■ Source document
Five minutes with fashion fixture (and cabaret queen) Michele Lamy

Los Angeles has never really been known for its interesting nightlife, but for a few years starting in the mid-1990s there was one restaurant-club-cabaret, partly located in a parking lot, that was the ultimate in...


You haven’t hosted a party like this in years. Why now? This is kind of an accident, but I like to organize accidents. Bobby Woods, the music producer who used to play at Les Deux every Thursday, is coming in to perform with seven members of his band.

And you’re going to sing a couple of songs with lyrics from Langston Hughes poems. When did you first sing in public? The whole thing was started a long time ago by my friend Helene Hazera [a transsexual French journalist and activist]. In the Seventies Helene used to live in my house in Montparnasse when she was getting her first hormone shots. We used to do striptease together. And after I moved to L.A. I was organizing a party, and she told me I should sing because I had a voice exactly like Marianne Oswald.

So that was the original inspiration for Les Deux? Yes—Helene came to L.A. and she was the emcee at the party, wearing one of the first Rick Owens dresses. Then she came on stage dressed in only a girdle and tights, carrying a whip. And she started singing “My Bruises are My Emeralds,” while whipping herself so much that she bled! And I sang “King Kong Blues.” It was fabulous.

Did you ever consider opening a club in Paris? No. That was a different time and a different place. If I did it again it would probably not be here. Maybe on one of those islands north of Venice. But I don’t know, I have too many other things to do.

You’ve led a nomadic life with all kinds of careers. Not everyone realizes that as a young woman in France you worked as a defense attorney, and that you were also a student of philosopher Gilles Deleuze. I’ve always been interested in philosophy, but I don’t’ think there are any philosophers anymore. Now it’s artists. It’s a visual thing – you see art and you feel it but you don’t necessarily need to read Spinoza and Deleuze to understand it.

■ What this exercise asks
[1] Return the stretch of the Michele Lamy interview from "And you’re going" through "It was fabulous.".
[2] Write the next part of the Michele Lamy interview, picking up after its last sentence.

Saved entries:
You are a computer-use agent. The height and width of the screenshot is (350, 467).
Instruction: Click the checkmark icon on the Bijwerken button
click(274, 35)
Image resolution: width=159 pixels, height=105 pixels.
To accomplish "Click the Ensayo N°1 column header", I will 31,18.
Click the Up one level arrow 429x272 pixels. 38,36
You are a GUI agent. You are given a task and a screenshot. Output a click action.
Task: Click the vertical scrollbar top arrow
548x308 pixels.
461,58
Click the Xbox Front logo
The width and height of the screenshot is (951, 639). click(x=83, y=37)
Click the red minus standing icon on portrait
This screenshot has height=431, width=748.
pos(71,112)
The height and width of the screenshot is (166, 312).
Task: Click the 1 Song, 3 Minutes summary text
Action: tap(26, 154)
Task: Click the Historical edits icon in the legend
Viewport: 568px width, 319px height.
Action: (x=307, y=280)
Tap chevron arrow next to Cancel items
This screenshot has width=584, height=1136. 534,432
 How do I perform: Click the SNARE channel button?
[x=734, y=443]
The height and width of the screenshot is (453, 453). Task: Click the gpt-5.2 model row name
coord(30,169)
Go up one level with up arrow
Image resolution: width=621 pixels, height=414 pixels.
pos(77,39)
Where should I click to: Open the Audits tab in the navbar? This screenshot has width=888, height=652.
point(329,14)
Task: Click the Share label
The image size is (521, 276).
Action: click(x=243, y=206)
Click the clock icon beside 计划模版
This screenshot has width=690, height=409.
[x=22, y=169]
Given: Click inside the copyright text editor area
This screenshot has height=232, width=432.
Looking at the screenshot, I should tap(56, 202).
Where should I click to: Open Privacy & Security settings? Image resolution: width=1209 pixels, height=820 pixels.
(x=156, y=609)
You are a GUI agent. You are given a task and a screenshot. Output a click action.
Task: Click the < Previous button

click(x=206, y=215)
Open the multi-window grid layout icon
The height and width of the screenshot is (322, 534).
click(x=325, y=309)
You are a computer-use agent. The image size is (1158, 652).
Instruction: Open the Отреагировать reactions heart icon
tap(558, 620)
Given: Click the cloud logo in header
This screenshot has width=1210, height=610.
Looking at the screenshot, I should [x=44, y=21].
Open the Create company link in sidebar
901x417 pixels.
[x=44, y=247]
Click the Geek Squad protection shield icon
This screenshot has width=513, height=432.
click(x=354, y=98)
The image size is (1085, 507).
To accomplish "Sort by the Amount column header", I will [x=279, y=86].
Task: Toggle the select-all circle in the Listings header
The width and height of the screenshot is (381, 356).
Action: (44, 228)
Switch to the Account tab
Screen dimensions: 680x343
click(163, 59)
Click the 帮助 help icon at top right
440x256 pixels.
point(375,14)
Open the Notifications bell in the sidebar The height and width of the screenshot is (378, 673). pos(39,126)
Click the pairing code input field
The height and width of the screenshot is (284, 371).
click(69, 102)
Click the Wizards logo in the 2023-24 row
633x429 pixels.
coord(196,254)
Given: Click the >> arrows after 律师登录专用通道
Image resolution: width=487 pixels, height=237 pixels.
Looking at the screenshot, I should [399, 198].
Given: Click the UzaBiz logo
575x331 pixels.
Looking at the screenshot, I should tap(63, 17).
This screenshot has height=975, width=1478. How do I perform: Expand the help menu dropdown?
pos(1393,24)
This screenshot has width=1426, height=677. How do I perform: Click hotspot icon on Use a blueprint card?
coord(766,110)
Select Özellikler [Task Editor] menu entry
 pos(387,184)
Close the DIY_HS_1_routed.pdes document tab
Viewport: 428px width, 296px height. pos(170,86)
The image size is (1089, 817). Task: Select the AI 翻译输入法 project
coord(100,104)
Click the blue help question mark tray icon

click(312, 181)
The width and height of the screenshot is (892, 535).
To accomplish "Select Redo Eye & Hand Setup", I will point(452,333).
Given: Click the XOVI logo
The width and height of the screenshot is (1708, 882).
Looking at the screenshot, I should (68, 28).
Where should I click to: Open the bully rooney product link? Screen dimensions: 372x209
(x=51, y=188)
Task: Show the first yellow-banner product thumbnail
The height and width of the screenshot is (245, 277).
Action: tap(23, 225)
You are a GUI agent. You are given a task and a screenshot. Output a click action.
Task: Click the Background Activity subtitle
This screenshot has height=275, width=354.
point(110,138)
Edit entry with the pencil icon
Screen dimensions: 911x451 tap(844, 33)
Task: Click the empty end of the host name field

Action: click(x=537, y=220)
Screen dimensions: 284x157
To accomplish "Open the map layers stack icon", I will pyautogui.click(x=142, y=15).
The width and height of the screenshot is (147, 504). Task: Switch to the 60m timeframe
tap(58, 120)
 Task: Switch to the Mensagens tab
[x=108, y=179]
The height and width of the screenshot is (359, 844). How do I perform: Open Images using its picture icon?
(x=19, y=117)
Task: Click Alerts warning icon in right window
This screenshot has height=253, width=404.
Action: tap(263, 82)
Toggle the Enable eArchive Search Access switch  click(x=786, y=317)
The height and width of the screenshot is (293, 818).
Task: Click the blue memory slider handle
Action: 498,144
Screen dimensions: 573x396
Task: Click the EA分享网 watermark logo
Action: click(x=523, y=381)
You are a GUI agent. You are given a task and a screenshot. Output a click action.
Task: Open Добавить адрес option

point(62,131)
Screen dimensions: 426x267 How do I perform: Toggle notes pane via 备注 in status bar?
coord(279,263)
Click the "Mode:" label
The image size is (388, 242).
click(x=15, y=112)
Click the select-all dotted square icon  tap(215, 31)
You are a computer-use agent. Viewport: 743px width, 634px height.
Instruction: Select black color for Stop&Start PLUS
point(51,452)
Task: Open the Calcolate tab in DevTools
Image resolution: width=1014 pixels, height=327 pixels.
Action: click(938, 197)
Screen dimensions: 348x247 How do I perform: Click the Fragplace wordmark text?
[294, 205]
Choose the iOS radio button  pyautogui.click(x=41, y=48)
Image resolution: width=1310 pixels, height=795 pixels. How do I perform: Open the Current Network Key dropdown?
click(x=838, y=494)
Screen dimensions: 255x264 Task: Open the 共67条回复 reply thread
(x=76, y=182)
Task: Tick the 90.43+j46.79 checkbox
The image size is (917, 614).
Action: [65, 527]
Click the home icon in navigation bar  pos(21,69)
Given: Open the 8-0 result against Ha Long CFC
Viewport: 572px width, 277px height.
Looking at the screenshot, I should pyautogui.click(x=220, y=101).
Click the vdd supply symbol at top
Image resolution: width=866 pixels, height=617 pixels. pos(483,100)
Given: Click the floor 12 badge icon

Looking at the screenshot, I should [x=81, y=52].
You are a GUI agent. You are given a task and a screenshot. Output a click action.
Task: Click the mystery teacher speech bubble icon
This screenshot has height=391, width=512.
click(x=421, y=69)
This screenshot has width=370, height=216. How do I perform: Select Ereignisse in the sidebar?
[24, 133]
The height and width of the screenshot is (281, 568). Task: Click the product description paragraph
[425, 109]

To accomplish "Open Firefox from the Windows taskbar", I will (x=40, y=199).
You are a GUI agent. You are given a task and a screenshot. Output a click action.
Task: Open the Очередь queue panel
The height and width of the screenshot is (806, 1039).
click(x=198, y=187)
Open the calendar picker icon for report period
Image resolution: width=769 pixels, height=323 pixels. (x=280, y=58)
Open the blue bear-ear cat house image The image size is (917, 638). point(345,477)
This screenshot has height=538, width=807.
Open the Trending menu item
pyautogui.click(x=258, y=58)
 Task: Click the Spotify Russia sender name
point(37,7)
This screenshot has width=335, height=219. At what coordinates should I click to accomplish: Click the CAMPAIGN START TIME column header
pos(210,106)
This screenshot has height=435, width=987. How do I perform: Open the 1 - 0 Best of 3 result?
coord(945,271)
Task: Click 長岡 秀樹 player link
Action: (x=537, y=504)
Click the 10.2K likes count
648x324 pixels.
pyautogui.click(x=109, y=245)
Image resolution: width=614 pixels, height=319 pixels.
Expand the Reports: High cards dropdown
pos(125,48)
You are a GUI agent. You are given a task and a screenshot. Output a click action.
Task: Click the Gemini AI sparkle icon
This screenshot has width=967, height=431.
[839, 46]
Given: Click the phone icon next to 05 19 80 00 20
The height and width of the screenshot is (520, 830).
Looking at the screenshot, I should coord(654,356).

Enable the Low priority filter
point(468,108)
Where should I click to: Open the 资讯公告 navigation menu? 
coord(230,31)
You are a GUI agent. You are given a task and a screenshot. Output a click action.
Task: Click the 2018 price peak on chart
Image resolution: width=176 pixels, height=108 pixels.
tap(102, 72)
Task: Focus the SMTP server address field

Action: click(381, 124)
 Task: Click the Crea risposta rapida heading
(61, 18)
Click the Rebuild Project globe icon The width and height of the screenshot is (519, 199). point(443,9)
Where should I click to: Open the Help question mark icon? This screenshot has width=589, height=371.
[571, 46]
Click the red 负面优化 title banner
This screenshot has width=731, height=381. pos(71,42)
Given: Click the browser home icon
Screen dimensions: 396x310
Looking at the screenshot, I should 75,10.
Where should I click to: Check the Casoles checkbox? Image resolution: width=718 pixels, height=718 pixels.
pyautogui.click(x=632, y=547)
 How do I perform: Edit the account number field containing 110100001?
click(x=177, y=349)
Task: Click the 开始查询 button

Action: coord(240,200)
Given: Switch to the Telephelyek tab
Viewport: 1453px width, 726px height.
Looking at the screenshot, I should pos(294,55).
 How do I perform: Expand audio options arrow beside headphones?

■ Results for the exercise
[1]
And you’re going to sing a couple of songs with lyrics from Langston Hughes poems. When did you first sing in public? The whole thing was started a long time ago by my friend Helene Hazera [a transsexual French journalist and activist]. In the Seventies Helene used to live in my house in Montparnasse when she was getting her first hormone shots. We used to do striptease together. And after I moved to L.A. I was organizing a party, and she told me I should sing because I had a voice exactly like Marianne Oswald.

So that was the original inspiration for Les Deux? Yes—Helene came to L.A. and she was the emcee at the party, wearing one of the first Rick Owens dresses. Then she came on stage dressed in only a girdle and tights, carrying a whip. And she started singing “My Bruises are My Emeralds,” while whipping herself so much that she bled! And I sang “King Kong Blues.” It was fabulous.

[2]
Which young artists are you into right now? I’m totally into L.A. artists. I’m in love with Sterling Ruby and Elliot Hundley. I was at Basel this year with my daughter Scarlett, who is also an artist, and when we saw a new Elliot Hundley piece at Shaun Regen’s booth, we both screamed.

Did you buy it? It was already sold. So I bought another piece of his that wasn’t yet finished, after seeing a photo of it on Shaun’s computer. So I still haven’t seen it, but I’m sure I will like it. It’s a wall piece with collage, candles coming out, a lot of colors. Very much the opposite of the Rick Owens world.

You and Rick share a very similar, very particular aesthetic. What happens when you disagree on matters of taste? It’s intense.

What’s a recent example? The Elliot Hundley is an example. Rick said, “How can you buy a work of art without seeing it?” Those disagreements happen rarely, but when they happen, they’re strong. This time he decided to give me the benefit of the doubt (laughs).

What are you wearing today? This is an old Rick Owens cardigan, with some cashmere things he was doing when he worked with Revillon. And my tights are Margiela. My fur socks are Rick also, but they don’t have hard soles, so I wear them with black Crocs.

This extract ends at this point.